---------- Available data
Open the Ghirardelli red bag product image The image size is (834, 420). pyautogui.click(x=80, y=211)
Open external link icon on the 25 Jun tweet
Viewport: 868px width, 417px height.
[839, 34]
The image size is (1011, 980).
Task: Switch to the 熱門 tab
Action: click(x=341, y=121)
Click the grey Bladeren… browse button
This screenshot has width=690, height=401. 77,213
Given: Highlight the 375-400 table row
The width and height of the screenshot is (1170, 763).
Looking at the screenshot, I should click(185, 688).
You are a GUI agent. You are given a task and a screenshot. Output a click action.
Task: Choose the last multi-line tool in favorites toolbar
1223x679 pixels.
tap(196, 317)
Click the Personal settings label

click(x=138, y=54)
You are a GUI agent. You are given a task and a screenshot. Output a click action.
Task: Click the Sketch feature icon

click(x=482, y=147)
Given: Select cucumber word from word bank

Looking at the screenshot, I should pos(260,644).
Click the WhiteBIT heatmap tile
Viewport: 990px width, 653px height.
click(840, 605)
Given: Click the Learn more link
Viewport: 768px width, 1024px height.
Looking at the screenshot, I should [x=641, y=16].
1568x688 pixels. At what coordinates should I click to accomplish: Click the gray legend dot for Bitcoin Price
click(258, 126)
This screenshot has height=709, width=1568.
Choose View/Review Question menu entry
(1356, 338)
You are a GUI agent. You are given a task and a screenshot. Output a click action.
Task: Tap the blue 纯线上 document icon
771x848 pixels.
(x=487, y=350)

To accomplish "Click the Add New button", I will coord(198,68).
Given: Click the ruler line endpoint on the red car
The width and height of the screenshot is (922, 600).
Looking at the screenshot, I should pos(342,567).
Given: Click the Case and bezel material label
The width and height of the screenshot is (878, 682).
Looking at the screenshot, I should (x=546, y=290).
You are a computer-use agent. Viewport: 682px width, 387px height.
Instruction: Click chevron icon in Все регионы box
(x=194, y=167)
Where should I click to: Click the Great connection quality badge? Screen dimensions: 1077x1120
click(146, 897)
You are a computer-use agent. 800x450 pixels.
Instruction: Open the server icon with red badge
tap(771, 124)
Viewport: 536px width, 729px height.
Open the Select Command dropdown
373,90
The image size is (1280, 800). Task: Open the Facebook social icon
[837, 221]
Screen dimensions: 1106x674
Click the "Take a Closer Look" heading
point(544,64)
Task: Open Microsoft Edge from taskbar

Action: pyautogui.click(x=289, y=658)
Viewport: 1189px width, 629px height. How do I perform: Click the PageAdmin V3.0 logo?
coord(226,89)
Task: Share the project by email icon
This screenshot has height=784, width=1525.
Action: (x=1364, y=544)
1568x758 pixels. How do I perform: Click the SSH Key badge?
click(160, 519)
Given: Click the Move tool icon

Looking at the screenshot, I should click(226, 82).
--------------------
Scan the records for lines with the word "computer". Report how many, with no other words.

— Exercise output —
2